In recent months, global crude oil prices have plummeted due to an outbreak of the novel coronavirus across almost all nations of the world. Last month, Nigeria’s government revised the 2020 budget oil benchmark from $57 per barrel to $30 while production output was also revised from approximately 2.1 million barrels to 1.7 million per day. The latest announcement of an additional downward revision reflects how distressed the Nigerian economy is.
Nigeria, which emerged from a recession in 2017, was already contending with low growth of around 2 percent before oil prices plummeted. As Africa’s top oil exporter, it relies on crude sales for around 90 percent of foreign exchange earnings and more than half of government revenue.
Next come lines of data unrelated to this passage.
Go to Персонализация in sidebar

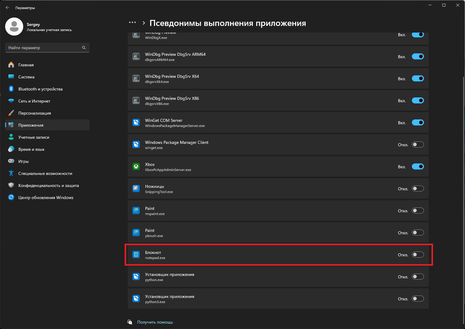click(x=34, y=113)
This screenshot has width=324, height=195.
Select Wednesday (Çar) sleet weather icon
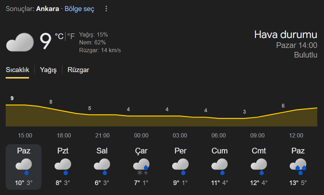(x=141, y=166)
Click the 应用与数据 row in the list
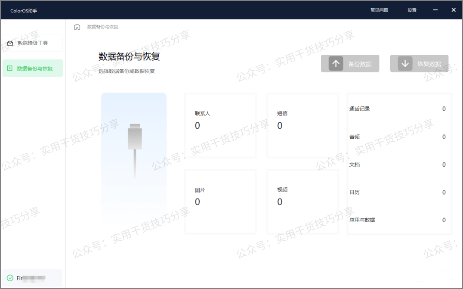Viewport: 463px width, 289px height. [398, 220]
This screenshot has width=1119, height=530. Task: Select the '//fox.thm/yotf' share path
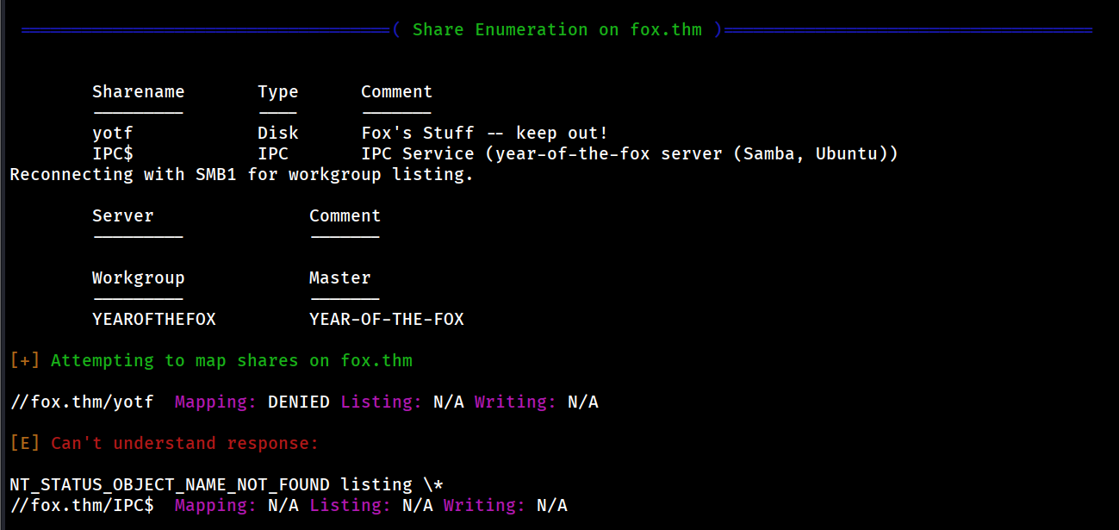coord(82,402)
Thus, the decline in revenue following the sharp fall in the price of crude oil is taking a toll on the economy.
The Russia-Saudi Arabia oil price war in March, when the world’s largest producers flooded the market with oil to gain market share, exacerbated the oil price crash and culminated in a devaluation of Nigeria’s local currency and an outflow of foreign portfolio investments, as the economy took a beating.
Other key highlights released at the webinar conference by Ahmed includes plans to defer debt service obligations to 2021 and beyond until macro conditions improve. Shedding further light, the minister stated, “it is not debt forgiveness; it is just rescheduling of our obligations.”
Ahmed explained that the request for deferment of debt service was informed by the fact that Nigeria was spending as much as 58 percent to 60 percent of its revenue on debt servicing. However, the minister did not identify the concerned lenders the government was discussing the debt service deferment plans with.